Abstract Performance variability management is an active research area in high-performance computing (HPC). In this article, we focus on input/output (I/O) variability, which is a complicated function that is affected by many system factors. To study the performance variability, computer scientists often use grid-based designs (GBDs) which are equivalent to full factorial designs to collect I/O variability data, and use mathematical approximation methods to build a prediction model. Mathematical approximation models, as deterministic methods, could be biased particularly if extrapolations are needed. In statistics literature, space-filling designs (SFDs) and surrogate models such as Gaussian process (GP) are popular for data collection and building predictive models. The applicability of SFDs and surrogates in the HPC variability management setting, however, needs investigation. In this case study, we investigate their applicability in the HPC setting in terms of design efficiency, prediction accuracy, and scalability. We first customize the existing SFDs so that they can be applied in the HPC setting. We conduct a comprehensive investigation of design strategies and the prediction ability of approximation methods.
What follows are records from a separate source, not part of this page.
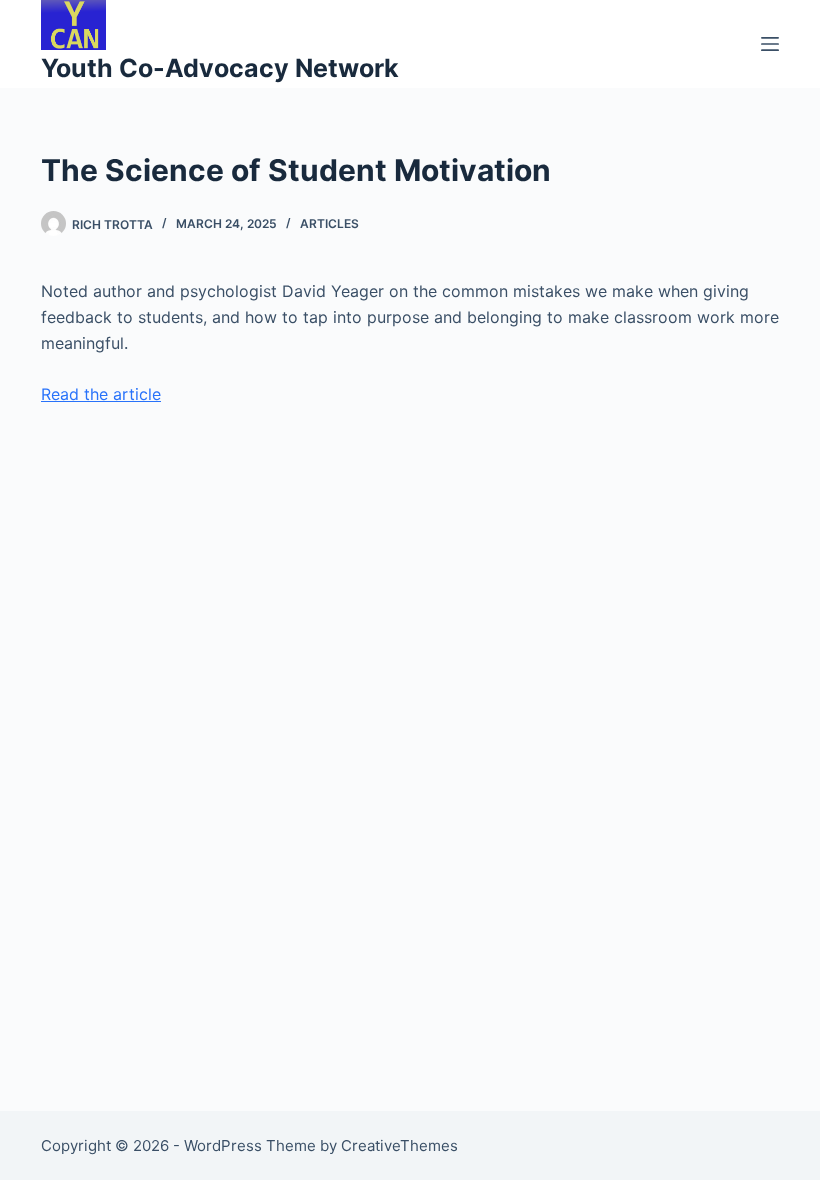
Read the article (101, 394)
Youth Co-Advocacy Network (220, 68)
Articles (329, 223)
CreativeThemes (399, 1145)
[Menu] (770, 44)
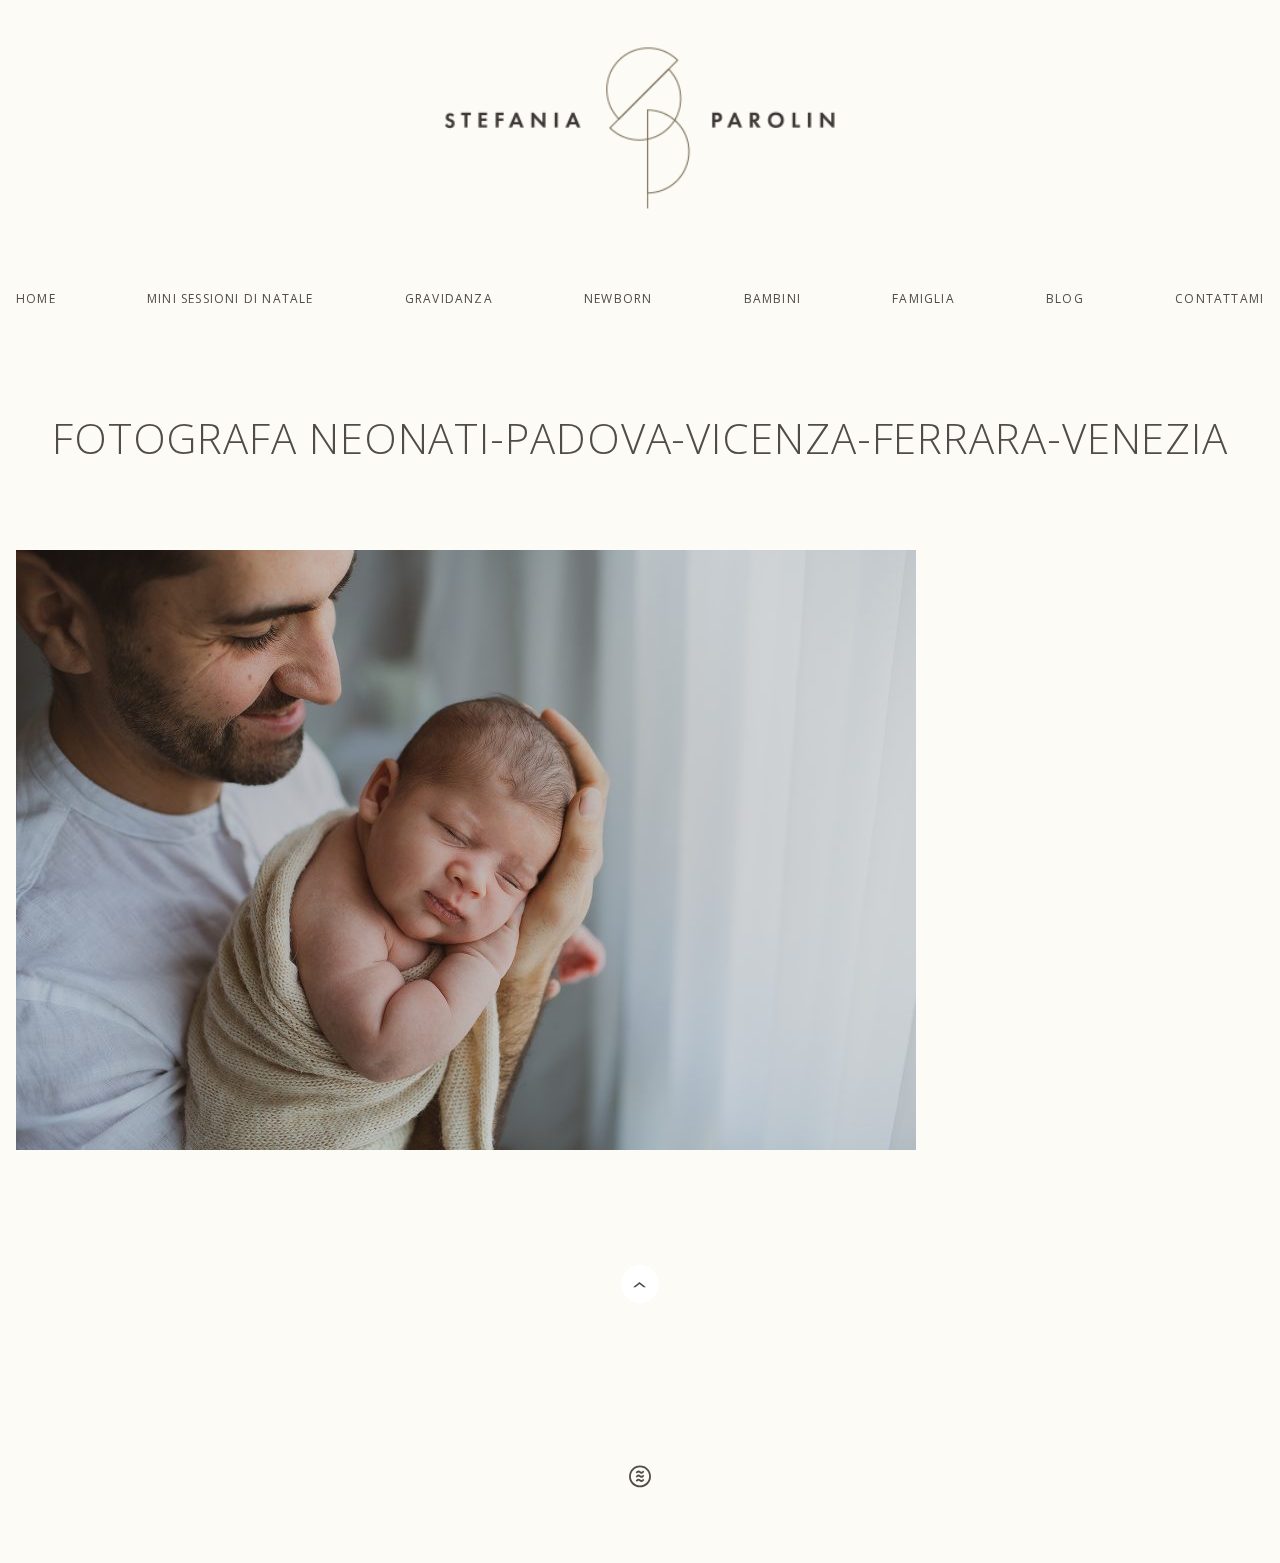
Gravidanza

We use both synthetic data simulated from three test functions and the real data from the HPC setting. We then compare different methods in terms of design efficiency, prediction accuracy, and scalability. In our synthetic and real data analysis, GP with SFDs outperforms in most scenarios. With respect to the choice of approximation models, GP is recommended if the data are collected by SFDs. If data are collected using GBDs, both GP and Delaunay can be considered. With the best choice of approximation method, the performance of SFDs and GBD depends on the property of the underlying surface. For the cases in which SFDs perform better, the number of design points needed for SFDs is about half of or less than that of the GBD to achieve the same prediction accuracy. Although we observe that the GBD can also outperform SFDs for smooth underlying surface, GBD is not scalable to high dimensional experimental regions. Therefore, SFDs that can be tailored to high dimension and non-smooth surface are recommended especially when large numbers of input factors need to be considered in the model. This article has online supplementary materials.

查看原文本刊更多论文

高性能计算可变性管理的设计策略与近似方法

性能可变性管理是高性能计算领域的一个活跃研究领域。在本文中，我们将重点讨论输入/输出(I/O)可变性，这是一个受许多系统因素影响的复杂函数。为了研究性能变异性，计算机科学家通常使用相当于全因子设计的基于网格的设计(GBDs)来收集I/O变异性数据，并使用数学近似方法建立预测模型。数学近似模型作为确定性方法，尤其在需要外推时可能存在偏差。在统计文献中，空间填充设计(SFDs)和替代模型(如高斯过程(GP))是数据收集和建立预测模型的常用方法。然而，SFDs和替代品在HPC可变性管理环境中的适用性需要调查。在本案例研究中，我们从设计效率、预测准确性和可扩展性方面研究了它们在高性能计算环境中的适用性。我们首先定制现有的sfd，以便它们可以应用于HPC设置。我们对近似方法的设计策略和预测能力进行了全面的研究。我们使用了三个测试函数模拟的合成数据和HPC设置的真实数据。然后，我们在设计效率、预测精度和可扩展性方面比较了不同的方法。在我们的合成和真实数据分析中，带有sfd的GP在大多数情况下都表现出色。关于近似模型的选择，如果数据是由SFDs收集的，建议使用GP。如果使用GBDs收集数据，GP和Delaunay都可以考虑。在选择最佳近似方法时，sfd和GBD的性能取决于下垫面的性质。在sfd表现较好的情况下，sfd所需的设计点数量约为GBD的一半或更少，以达到相同的预测精度。虽然我们观察到GBD在光滑下垫面上也优于sfd，但GBD不能扩展到高维实验区域。因此，在模型中需要考虑大量输入因素的情况下，建议使用能够适应高维、非光滑表面的sfd。这篇文章有在线补充资料。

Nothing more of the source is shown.